Dark web monitoring is shifting from a nice-to-have service to a baseline expectation for organizations in 2025, according to Neal Jardine (pictured), chief cyber intelligence and claims officer at BOXX Insurance.
The reason for the change is simple: the scale and speed of stolen data trading online is accelerating.
“We’re seeing more attacks, we’re seeing more theft of credentials, and we’re seeing more data for sale on the dark web,” Jardine said.
That, he added, is the reason why BOXX includes dark web monitoring as part of its member platform at no added cost. Speaking to Insurance Business, Jardine described the service as “table stakes” for modern cyber protection.
The aim, he stressed, is early detection, as many breaches go unnoticed because attackers use valid credentials siphoned from previous incidents.
“You may not realize someone’s in your system because they’re using credentials that have been siphoned away via the dark web,” he said.
Jardine says artificial intelligence is transforming the way that bad actors exploit dark web data.
On the criminal side, AI tools can automatically scan vast troves of stolen data, identify patterns, and match email addresses with passwords sourced from multiple breaches. This allows attackers to discover common password habits, guess credentials across multiple platforms, and accelerate account takeovers.
“It becomes even more critical when you add AI to it,” he said. “Now you have AI scanning the dark web for email addresses and user credentials and matching those with password lists… helping to identify patterns in people’s passwords [and] passwords commonly used across multiple platforms.”
For legitimate security teams, the same technology can be harnessed to strengthen defences. AI-powered monitoring can cut through the noise of millions of stolen records, flagging the handful of entries that are directly relevant to a given company. This is essential when stolen data is buried “in 10,000 lines of… documents” and could otherwise go unnoticed until it’s too late, Jardine said.

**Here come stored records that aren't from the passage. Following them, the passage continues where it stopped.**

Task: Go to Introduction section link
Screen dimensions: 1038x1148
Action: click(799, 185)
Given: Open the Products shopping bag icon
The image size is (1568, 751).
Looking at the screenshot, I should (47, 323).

“AI empowers us to scale the review of a large amount of data in new, better and faster ways” Jardine said. “It can help us quickly identify and respond to cyber threats,” allowing faster remediation before criminals act, he added.

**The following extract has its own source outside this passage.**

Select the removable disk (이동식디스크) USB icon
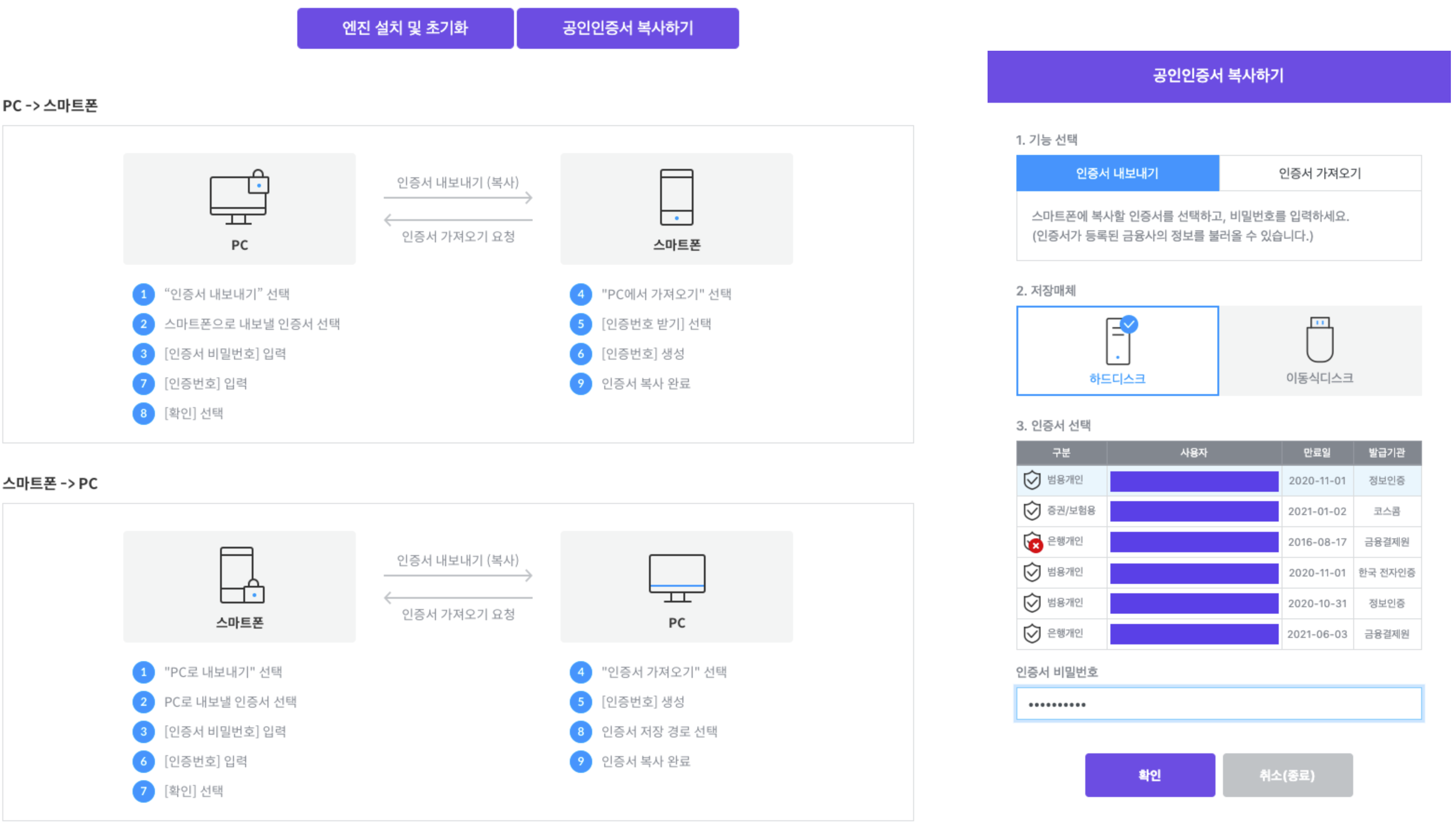 coord(1319,340)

When asked about the most common data types for sale, Jardine pointed first to login credentials.
“Most of the time, it’s usernames and passwords,” he said. These often include passwords that victims reuse across different platforms, which increases their value to cybercriminals.

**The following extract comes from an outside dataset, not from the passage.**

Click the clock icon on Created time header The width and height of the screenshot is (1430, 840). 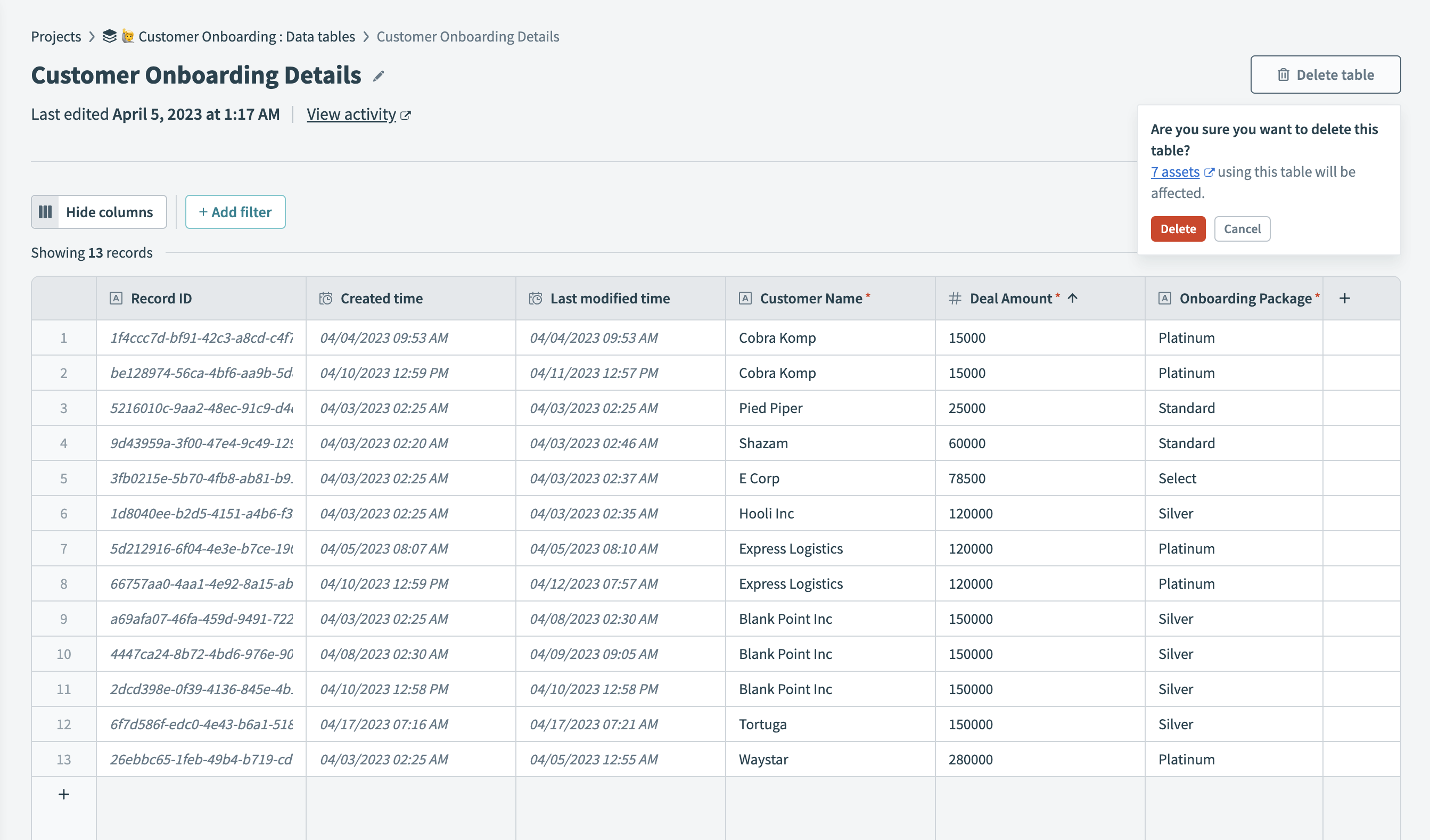coord(326,298)
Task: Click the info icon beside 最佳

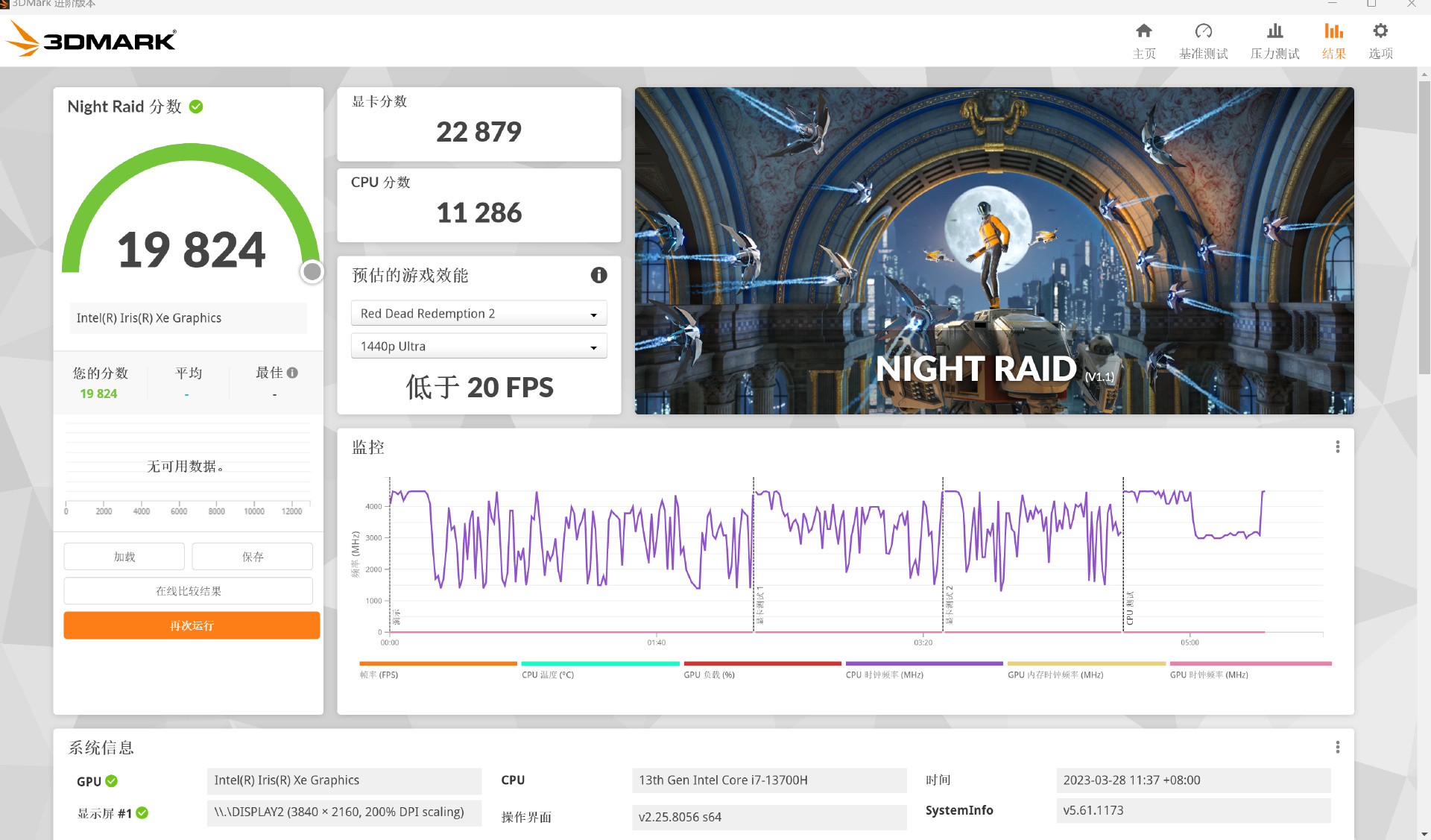Action: click(292, 373)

Beyond credentials, the dark web also hosts stolen corporate documents, banking details, and access information that criminals can resell to others.
Some listings are effectively “how-to” guides for breaking into a specific organization’s systems. Dark web monitoring can alert companies to these threats before an attack is launched, Jardine said.
He emphasized that even seemingly small exposures can lead to major incidents, especially if the stolen data grants an attacker initial system access.
“Some cybercriminals will find a loophole or a way to get into an organization, they'll resell that on the dark web,” Jardine said.
For Jardine, the real value of dark web monitoring lies in speed and accessibility. Stolen data is most dangerous when it sits undetected, giving attackers ample time to exploit it.
Real-time alerts allow companies to take immediate action – forcing password resets, tightening access controls, or notifying affected customers before damage escalates. In a world where credentials can be sold and resold in hours, this early warning can be the difference between a contained incident and a costly breach.
The urgency Jardine describes is backed by numbers. He and his team recently published a report citing data showing that nearly half (45 percent) of data breaches result in stolen information appearing on the dark web within just 30 days. Employee credentials are a common target, with 60 percent of organizations having at least one exposure.
The scale of the underground market is considerable: stolen credentials surface on the dark web every 1.5 seconds, on average. Worse still, 73 percent of passwords found there are reused across multiple accounts – a habit that gives cybercriminals a multiplier effect once a single set of credentials is compromised, the report showed.
“Over 24 billion complete sets of usernames and passwords are now circulating on the dark web globally. That’s roughly four full sets of credentials for every person on Earth,” the report said.
“Without continuous dark web monitoring for activity linked to your business or household, there’s a good chance your data or identity could already be exposed before you even know there’s been a breach,” wrote Jack Brooks, head of BOXX Hackbusters and vCISO.